## Work instructions
The answer must be an exact copy of the entries below, with no images in it.

=== Section Start ===

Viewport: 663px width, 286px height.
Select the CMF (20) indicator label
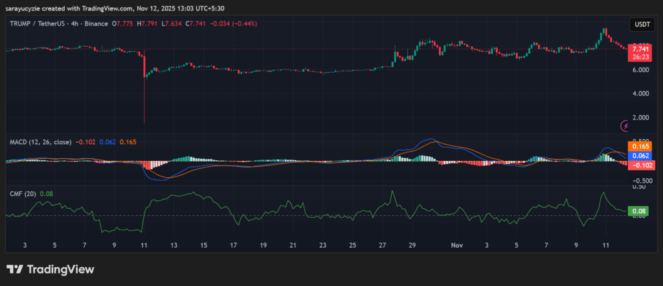[x=23, y=193]
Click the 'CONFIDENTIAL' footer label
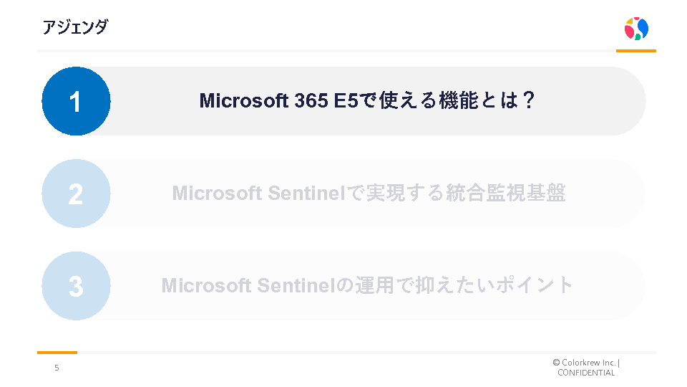Viewport: 687px width, 387px height. (x=586, y=373)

=== Section End ===

## Task solution
Viewport: 663px width, 286px height.
Select the CMF (20) indicator label
[x=23, y=193]
Click the 'CONFIDENTIAL' footer label
Viewport: 687px width, 387px height. (x=586, y=373)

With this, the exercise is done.